For a moment Tony almost agreed — then changed his mind.

"That's probably just what they want — so let's finish the game their way. I'll watch it, you get one of the empty ration cartons."

Hal reluctantly agreed and climbed into the ship. The outer door swung slowly and ground into place. Disturbed by the vibration, the thing darted out towards Tony. He gasped and stepped back before he remembered it was only a robot.

"Those technicians really have wonderful imaginations," he mumbled.

The thing started to run by him and he put his foot on some of its legs to hold it. There were plenty of legs; it was like a small-bodied spider surrounded by a thousand unarticulated legs. They moved in undulating waves like a millipede's and dragged the misshapen body across the sand. Tony's boot crunched on the legs, tearing some off. The rest held.

Being careful to keep his hand away from the churning legs, he bent over and picked up a dismembered limb. It was hard and covered with spines on the bottom side. A milky fluid was dripping from the torn end.

"Realism," he said to himself, "those technicians sure believe in realism."

And then the thought hit him. A horribly impossible thought that froze the breath in his throat. The thoughts whirled round and round and he knew they were wrong because they were so incredible. Yet he had to find out, even if it meant ruining their mechanical toy.

Keeping his foot carefully on the thing's legs, he slipped the sharpened table knife out of his pouch and bent over. With a single, swift motion he stabbed.

"What the devil are you doing?" Hal asked, coming up behind him. Tony couldn't answer and he couldn't move. Hal walked around him and looked down at the thing on the ground.

It took him a second to understand, then he screamed.

"It's alive? It's bleeding and there are no gears inside. It can't be alive — if it is we're not on Earth at all — we're on Mars!" He began to run, then fell down, screaming.

Tony thought and acted at the same time. He knew he only had one chance. If he missed they'd both be dead. Hal would kill them both in his madness. Balling his fist, he let swing hard as he could at the spot just under the other man's breastplate. There was just the thin fabric of the suit there and that spot was right over the big nerve ganglion of the solar plexus. The thud of the blow hurt his hand— but Hal collapsed slowly to the ground. Putting his hands under the other's arms, he dragged him into the ship.

Hal started to come to after he had stripped him and laid him on the bunk. It was impossible to hold him down with one hand and press the freeze cycling button at the same time. He concentrated on holding Hal's one leg still and pushed the button. The crazed man had time to hit Tony three times before the needle lanced home. He dropped back with a sigh and Tony got groggily to his feet. The manual actuator on the frozen sleep had been provided for any medical emergency so the patient could survive until the doctors could work on him back at base. It had proven its value.

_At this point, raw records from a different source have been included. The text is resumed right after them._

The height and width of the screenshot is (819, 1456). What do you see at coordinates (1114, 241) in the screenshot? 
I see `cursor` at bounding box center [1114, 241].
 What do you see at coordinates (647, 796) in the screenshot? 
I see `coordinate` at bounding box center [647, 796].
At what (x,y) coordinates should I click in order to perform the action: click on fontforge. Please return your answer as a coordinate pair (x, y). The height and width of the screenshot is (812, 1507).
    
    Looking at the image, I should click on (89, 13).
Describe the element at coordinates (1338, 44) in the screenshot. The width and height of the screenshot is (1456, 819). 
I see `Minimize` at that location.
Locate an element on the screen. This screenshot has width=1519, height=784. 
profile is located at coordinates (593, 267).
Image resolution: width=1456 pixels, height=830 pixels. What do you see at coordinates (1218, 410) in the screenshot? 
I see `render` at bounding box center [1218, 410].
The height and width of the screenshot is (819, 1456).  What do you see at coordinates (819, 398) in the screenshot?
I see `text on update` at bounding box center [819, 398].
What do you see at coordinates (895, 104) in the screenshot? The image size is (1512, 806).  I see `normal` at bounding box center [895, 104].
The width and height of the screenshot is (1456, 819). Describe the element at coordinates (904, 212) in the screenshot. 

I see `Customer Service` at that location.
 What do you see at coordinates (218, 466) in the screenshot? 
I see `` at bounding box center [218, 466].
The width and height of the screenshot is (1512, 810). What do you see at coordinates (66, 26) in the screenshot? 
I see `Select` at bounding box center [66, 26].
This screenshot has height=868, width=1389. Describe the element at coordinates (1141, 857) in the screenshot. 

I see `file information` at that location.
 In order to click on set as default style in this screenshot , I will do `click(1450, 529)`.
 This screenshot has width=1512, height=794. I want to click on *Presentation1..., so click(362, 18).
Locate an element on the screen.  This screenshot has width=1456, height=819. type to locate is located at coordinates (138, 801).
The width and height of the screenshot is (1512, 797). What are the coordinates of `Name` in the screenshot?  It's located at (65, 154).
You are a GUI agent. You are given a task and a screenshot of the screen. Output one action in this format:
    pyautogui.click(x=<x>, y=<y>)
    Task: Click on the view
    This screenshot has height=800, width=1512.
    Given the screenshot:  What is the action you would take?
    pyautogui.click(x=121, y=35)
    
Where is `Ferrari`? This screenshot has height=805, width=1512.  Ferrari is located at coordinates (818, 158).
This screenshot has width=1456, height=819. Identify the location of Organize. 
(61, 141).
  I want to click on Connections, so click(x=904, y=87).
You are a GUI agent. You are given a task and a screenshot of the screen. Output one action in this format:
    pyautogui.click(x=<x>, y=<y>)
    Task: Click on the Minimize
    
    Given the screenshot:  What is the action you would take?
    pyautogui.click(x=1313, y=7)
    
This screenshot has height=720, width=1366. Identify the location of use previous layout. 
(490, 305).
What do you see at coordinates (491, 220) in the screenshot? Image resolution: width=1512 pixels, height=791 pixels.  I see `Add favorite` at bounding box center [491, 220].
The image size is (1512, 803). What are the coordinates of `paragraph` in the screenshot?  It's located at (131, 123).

Then the same unreasoning terror hit him.

If the beast were real — Mars was real.

This was no "training exercise" — this was it. That sky outside wasn't a painted atmosphere, it was the real sky of Mars.

He was alone as no man had ever been alone before on a planet millions of miles from his world.

He was shouting as he dogged home the outer air door, an animal-like howl of a lost beast. He had barely enough control left to get to his bunk and throw the switch above it. The hypodermic was made of good steel so it went right through the fabric of his pressure suit. He was just reaching for the hypo arm to break it off when he dropped off into the blackness.